Even after Bud Smith installed his steam-power grist mill in his shedroom
at the blacksmith shop, many people preferred to take their corn the
several miles tied Brandon's Mill, particularly the corn that was to be
baked into hoecakes, or corn pones, or muffins.
Going to mill was nearly as great as going to town. One was likely to see
fewer people, but with these few he was thrown intimately for several
hours, while his turn and those of others were going slowly through the
mill. The typical turn was a two-bushel sack of shelled corn thrown across
a horse's back and used as a saddle. After the grinding, the sack was still
full even though the miller had taken out his eighth as toll. Riding home
was easier, for a bag of meal makes a good saddle. A more pretentious trip
was made in a farm wagon, when two or three neighbors sent their corn by
some half-grown boy. With a half dozen sacks tied down to be ground, we
could count on staying all day.
There were many things that one could do at the mill. It was always great
sport to watch the miller with his "thumb of gold," as Chaucer says, feel
the meal as it poured out and adjust whatever machinery was necessary to
keep the meal the same texture that his practiced fingers knew was just
right for his customers. Tiring of watching the miller, we could wander
over the rambling old millhouse and wonder at the uses of the abandoned
machinery of the cotton gin and the flour mill. We could go out on the
catwalk that connected the grist mill side with the sawmill side and watch
the water racing over the dam, carrying, in the fall, whole fleets of
colored leaves.

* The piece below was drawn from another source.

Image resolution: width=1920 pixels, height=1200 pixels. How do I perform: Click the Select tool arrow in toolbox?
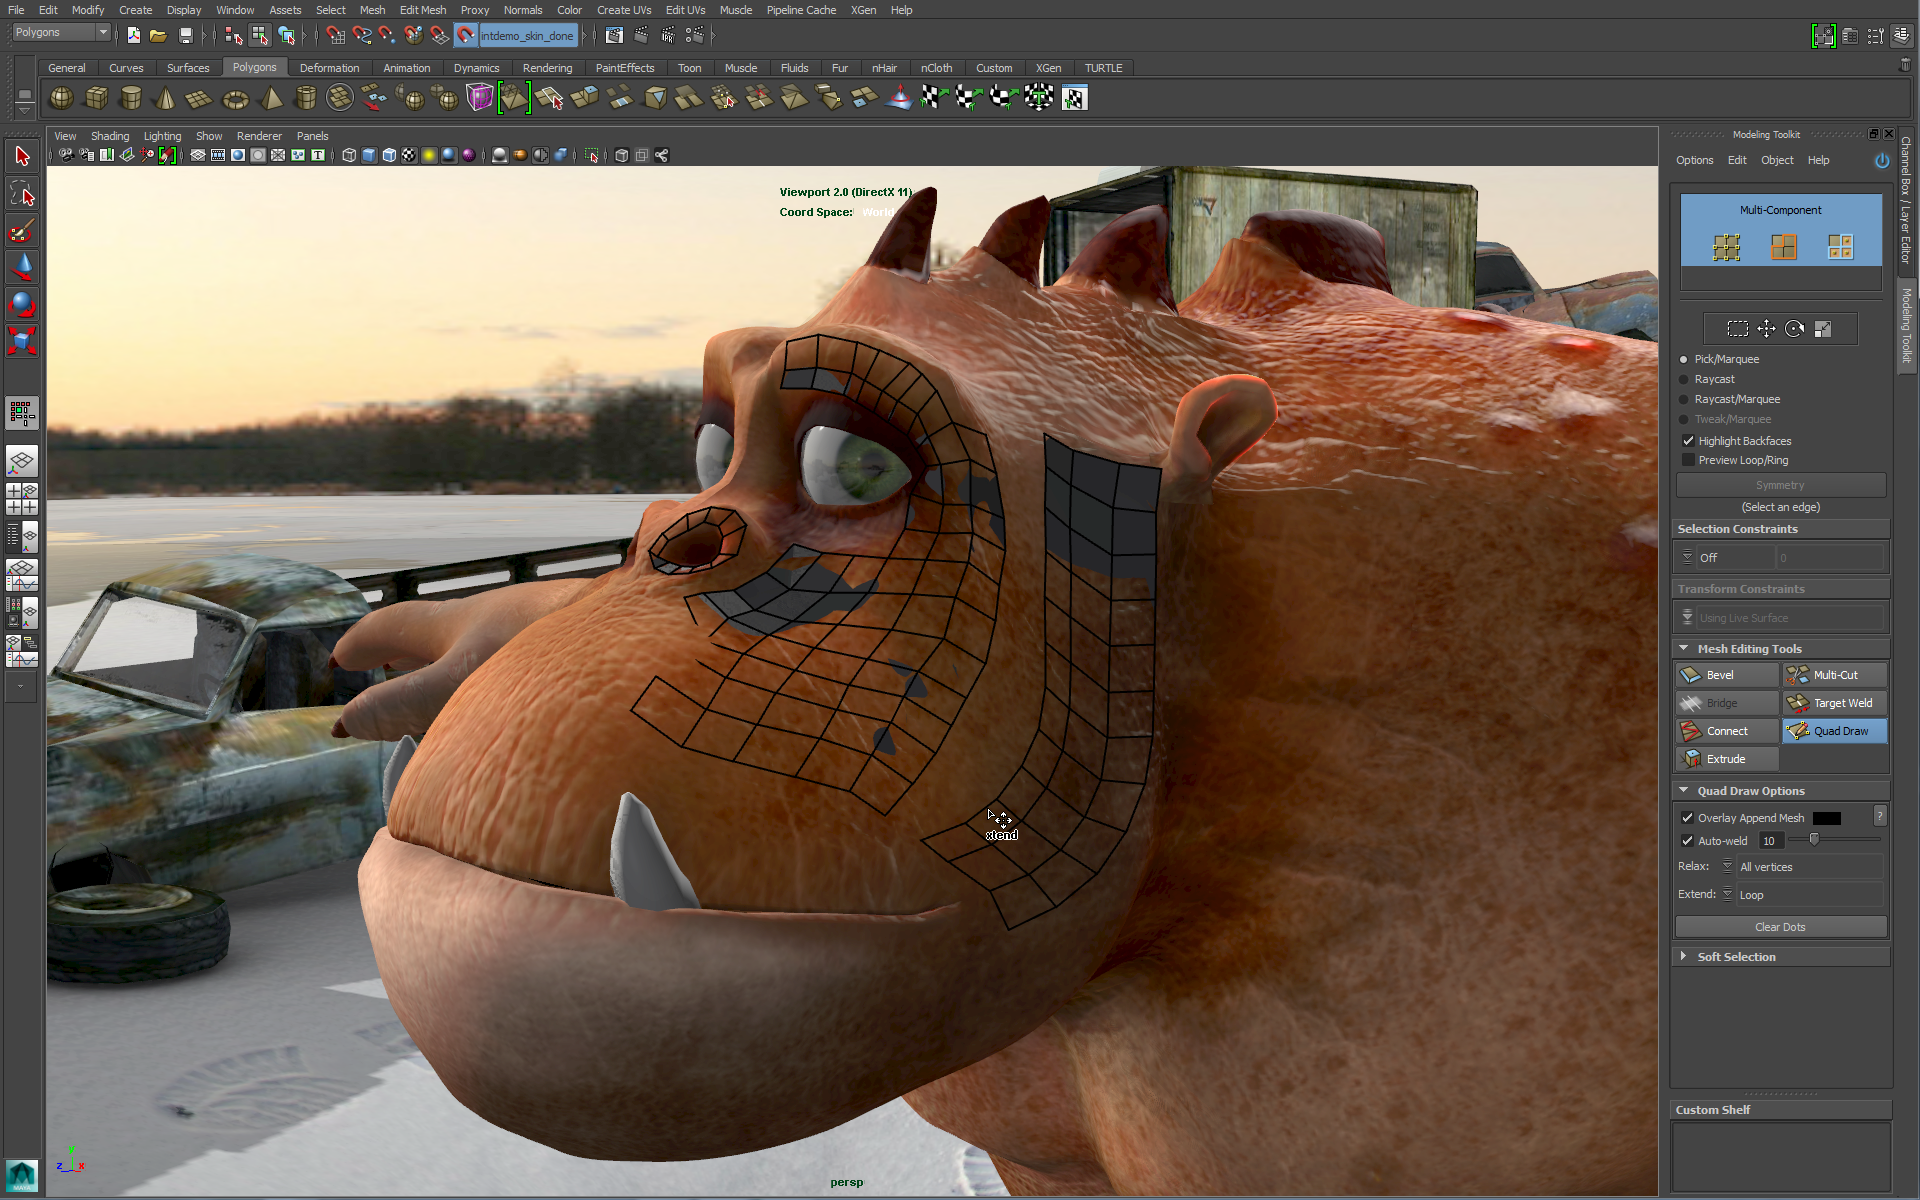point(22,156)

Sometimes the miller would let us take the canthook and
push drift over the dam. Sometimes, also, we imagined ourselves raftsmen or
flatboatmen and used the logs and brush to illustrate the best methods of
reaching New Orleans with our rafts or arks. Inside the mill we played Odd
and Even with grains of corn or ate raw meal with a zest that only growing
boys have. Since I have been thoroughly grown, I have tried to eat raw corn
meal and have decided that I had as well starve as try it again. In summer
we waded in the shallow water below the dam or went in a-washing around the
bend where we could not be seen, for in those days bathing suits had not
yet arrived. The mill always drew us back, as machinery in any form always
fascinated us.
The old mill had one thing that I wish I owned, a toll cup made into a
bucket-like shape by cutting off a section of a cypress knee and fitting a
bottom into one end. This cup was used so long that it was worn as smooth
as some oriental wood. Another thing that I would like to have is the two
original millstones, which had been cut out of the stone right near the
mill itself. Two men, so said tradition, had spent the better part of three
months in quarrying the stones, rounding them off, and chiseling in the
burrs. Later on, millstones from the East took the place of these primitive
ones. All of my childhood they were piled up to form a stileblock for those
who brought their turns of corn on horseback. A cousin of mine has them now
at the county seat, in a slap-dash museum of things that pertain to the
earlier days in our county. The fishes that swim over the site of the old
mill will be too dumb to know what a great part that area had in keeping us
supplied with food and lumber and cotton in the older times.
I am a little afraid that only a very few creatures like me will even stop
to shed a tear of remembrance for a passing institution like Brandon's Mill."